What needs to be done: Can you echo the entries from the line containing "Click the collapse" down to the line containing "point(1215,664)", both ends included, keeping every word and symbol unchanged? Leave the pictures out of your answer.

-- Start Dataset content --

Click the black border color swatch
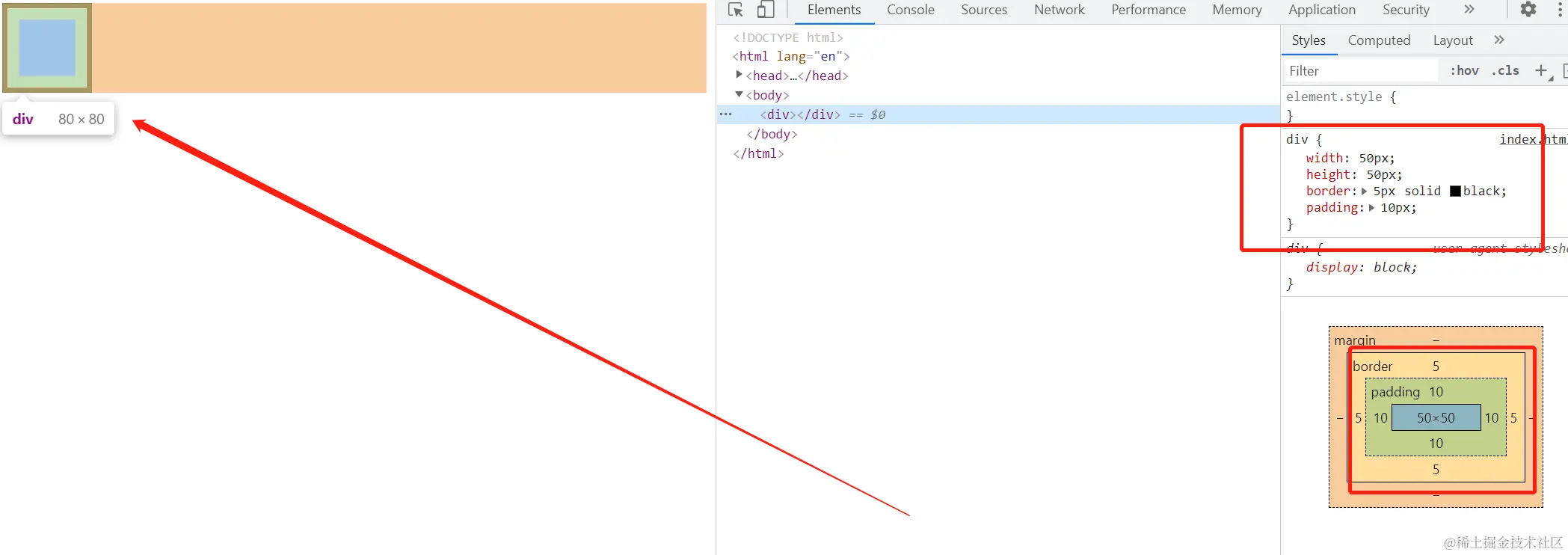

-- End Dataset content --
-- Start Dataset content --

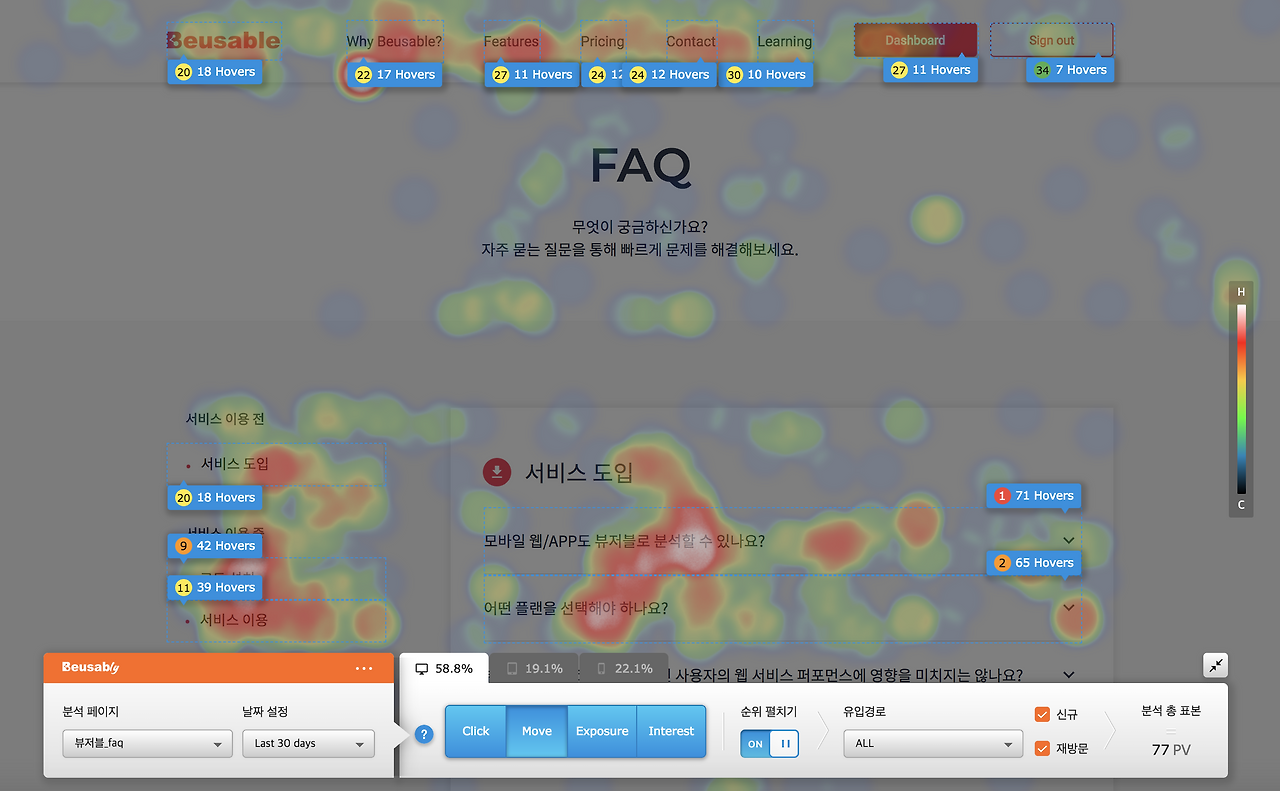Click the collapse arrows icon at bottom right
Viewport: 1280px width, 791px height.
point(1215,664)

-- End Dataset content --
-- Start Dataset content --

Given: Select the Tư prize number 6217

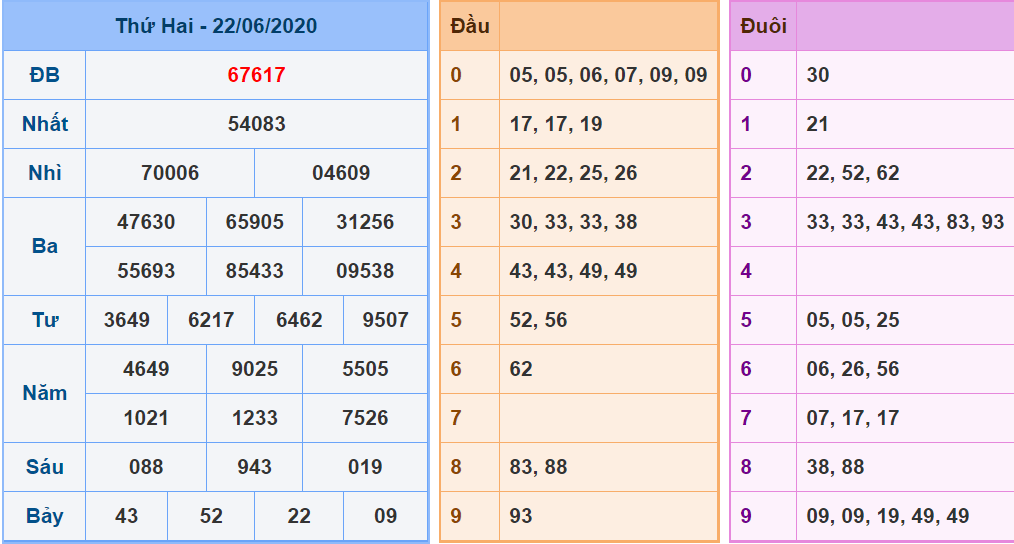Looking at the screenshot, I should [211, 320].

-- End Dataset content --

Solution to this exercise:
Click the collapse arrows icon at bottom right
Viewport: 1280px width, 791px height.
point(1215,664)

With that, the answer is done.